Dozens of truckers waved signs and American flags at a border crossing Thursday to protest a program that will allow up to 100 Mexican trucking companies to freely haul their cargo anywhere in the United States.
The U.S. Transportation Department was expected to begin issuing operating permits in the pilot program as early as Thursday, starting with 17. The program is designed to study whether opening the U.S.-Mexico border to all trucks could be done safely.
The Teamsters union and Sierra Club oppose the program and sued to try to stop it, arguing that there wouldn’t be enough oversight of the drivers coming into the U.S. from Mexico and public safety would be endangered.
Government lawyers countered the program was a necessary part of the 1994 North American Free Trade Agreement and said trucks enrolled in the program would meet U.S. regulations.

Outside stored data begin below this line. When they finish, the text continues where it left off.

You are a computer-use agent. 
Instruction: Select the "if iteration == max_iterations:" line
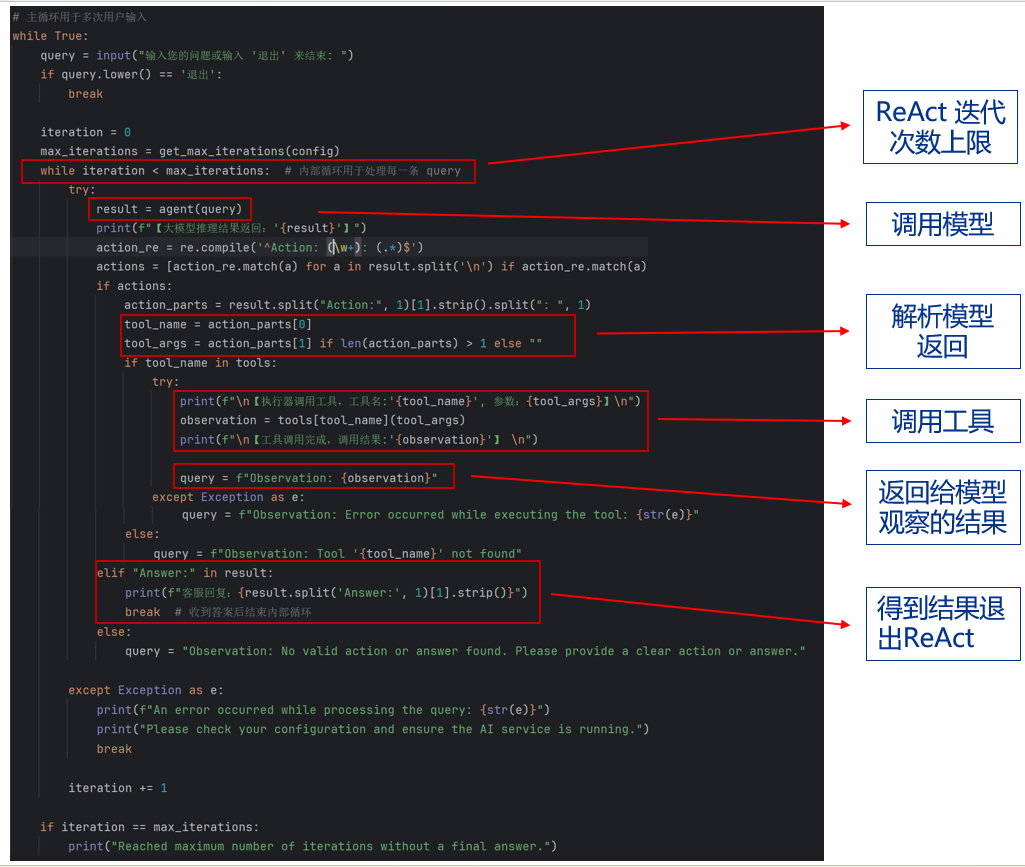150,826
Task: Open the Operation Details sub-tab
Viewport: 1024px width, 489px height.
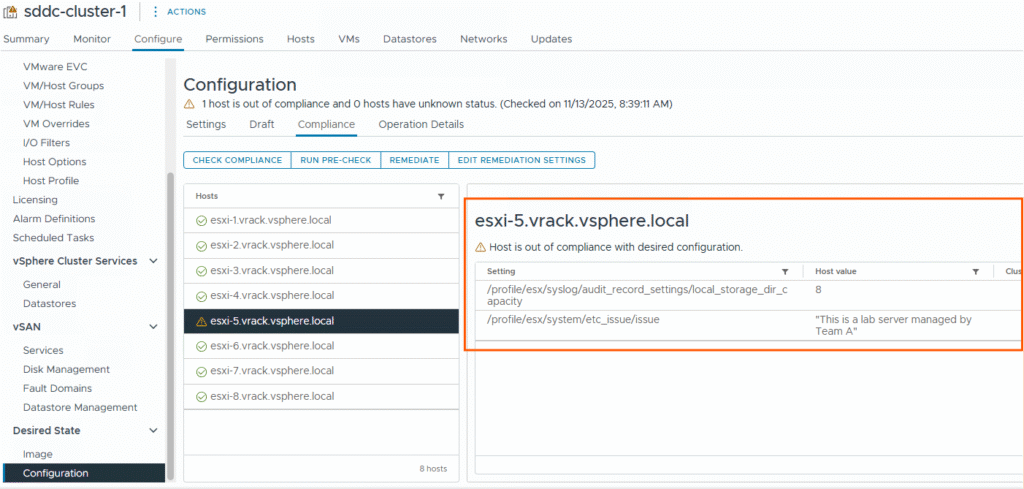Action: point(420,125)
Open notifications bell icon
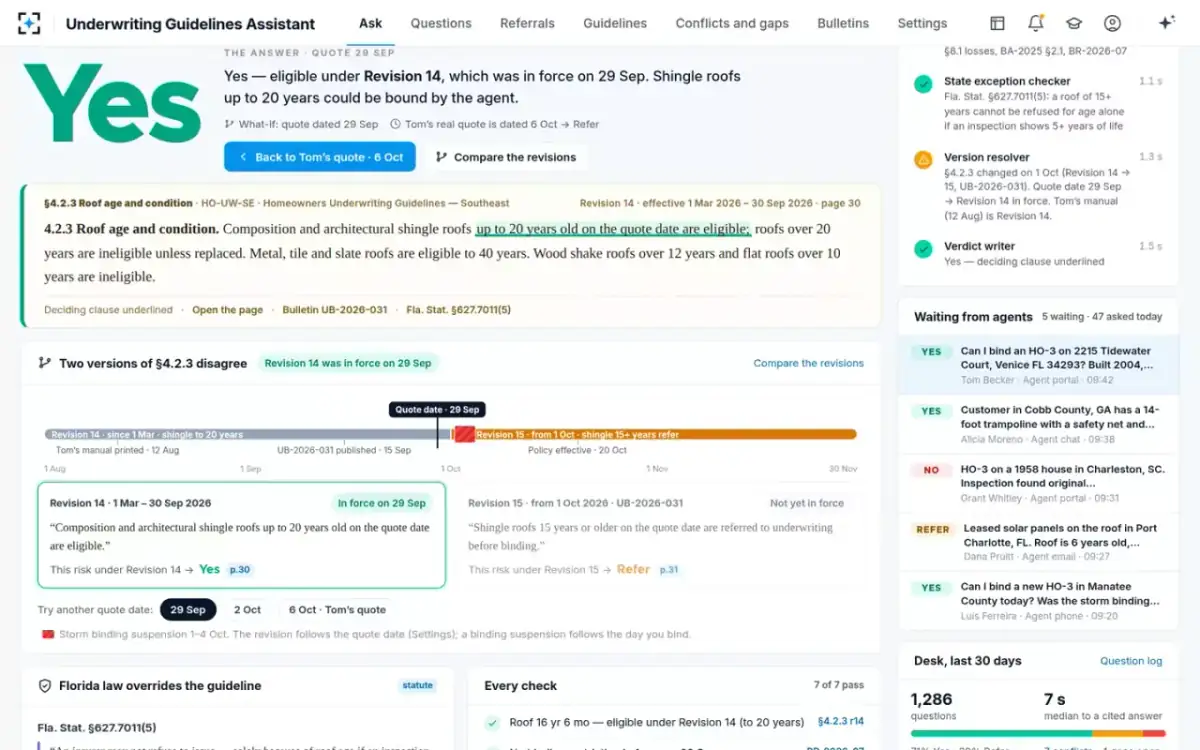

NAFTA requires that all roads in the United States, Mexico and Canada be opened to carriers from all three countries. Since 1982, Mexican trucks have been allowed to operate only within a 25-mile zone along the border. There, they transfer loads to U.S. trucks to go elsewhere in the country.
Dozens of truckers led by the Teamsters mixed with some anti-illegal immigration activists to protest near San Diego’s Otay Mesa border crossing, some flashing signs that read, “NAFTA Kills” and “Save American Highways.”